>> BEGIN GIVEN RECORDS
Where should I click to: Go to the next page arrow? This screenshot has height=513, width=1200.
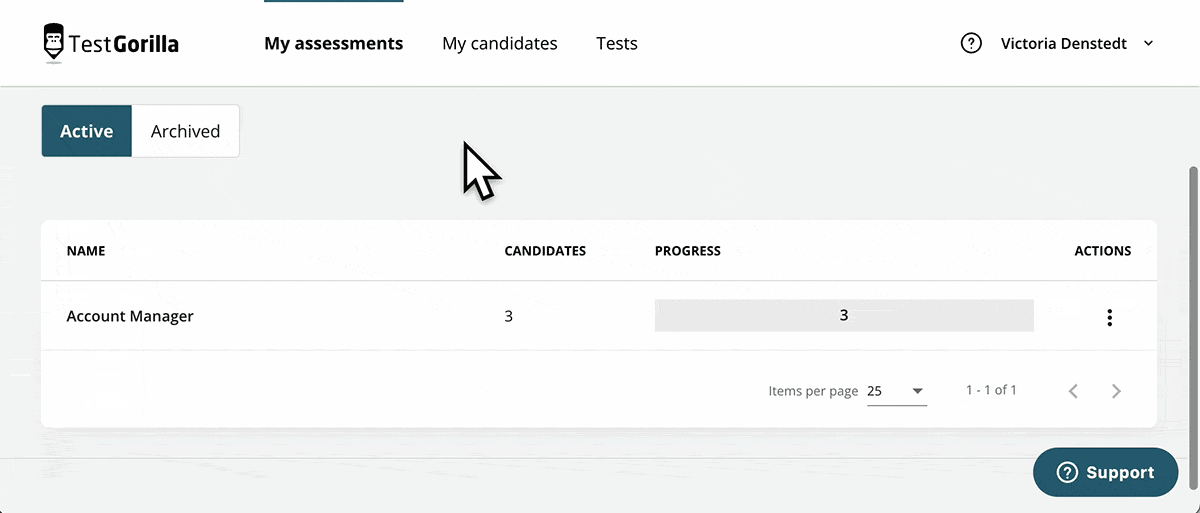point(1117,391)
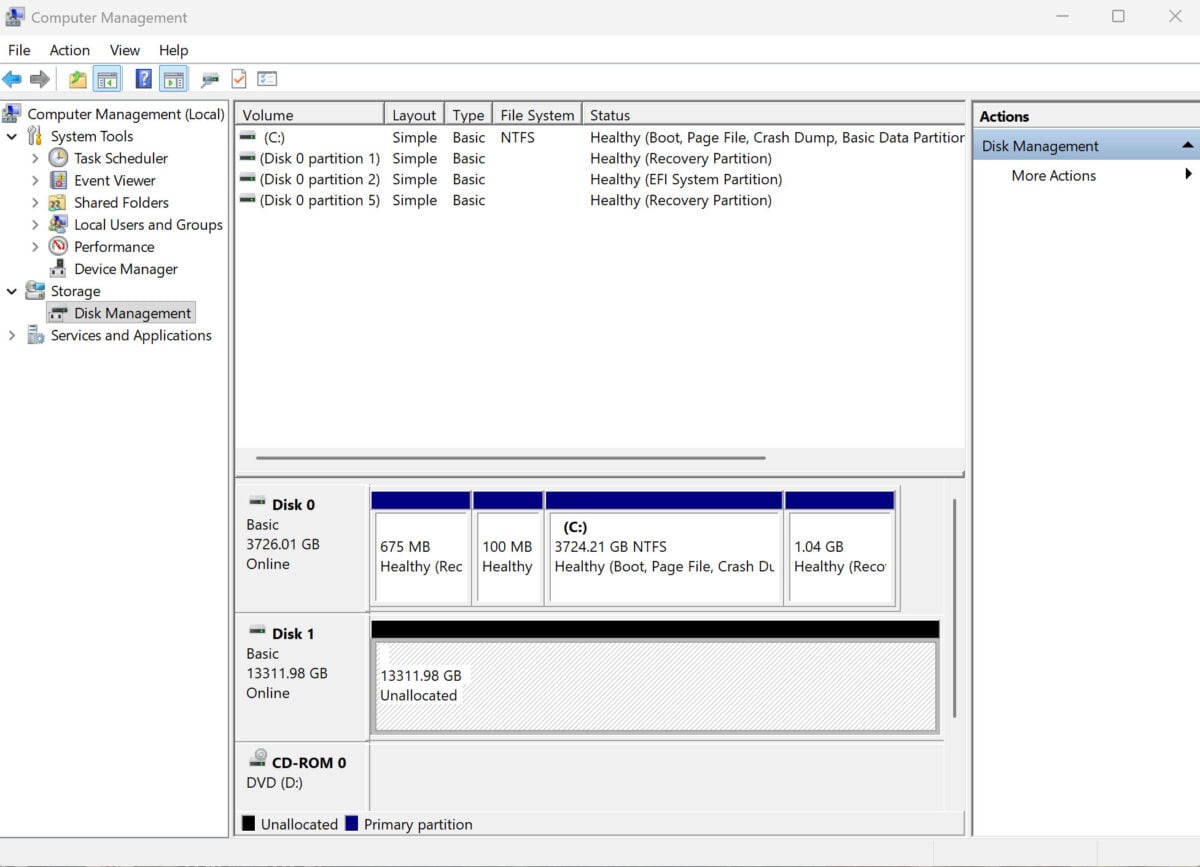Toggle the Show/Hide Console Tree button
Image resolution: width=1200 pixels, height=867 pixels.
coord(106,78)
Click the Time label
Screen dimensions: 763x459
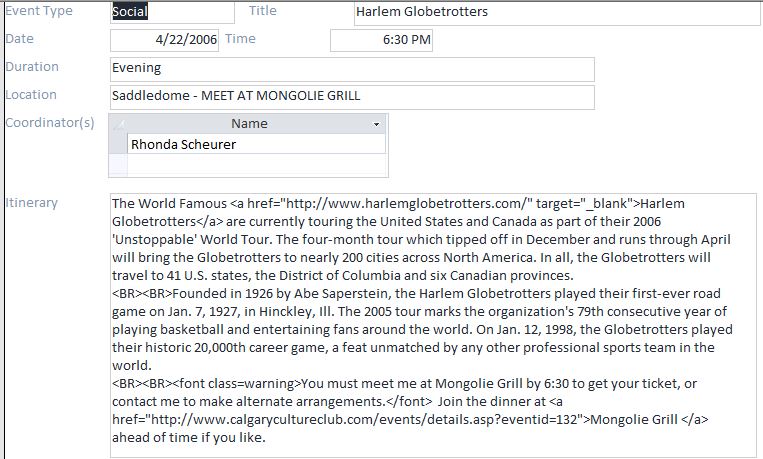tap(240, 39)
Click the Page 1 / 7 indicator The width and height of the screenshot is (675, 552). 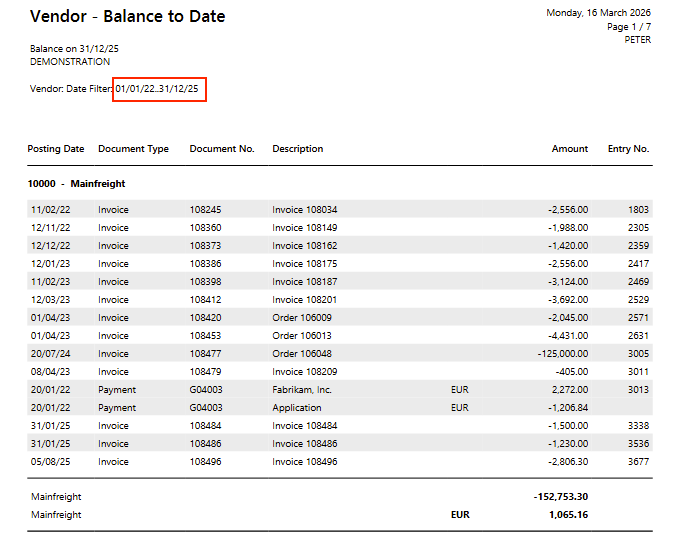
>> END GIVEN RECORDS
Render the records above as a numbered list, one item per line, skipping any blank lines and omitting the pictures.

#### [THE RESULT]
1. Where should I click to: Go to the next page arrow? This screenshot has height=513, width=1200.
2. point(1117,391)
3. Toggle the Show/Hide Console Tree button
4. Image resolution: width=1200 pixels, height=867 pixels.
5. coord(106,78)
6. Click the Time label
7. Screen dimensions: 763x459
8. tap(240, 39)
9. Click the Page 1 / 7 indicator The width and height of the screenshot is (675, 552). 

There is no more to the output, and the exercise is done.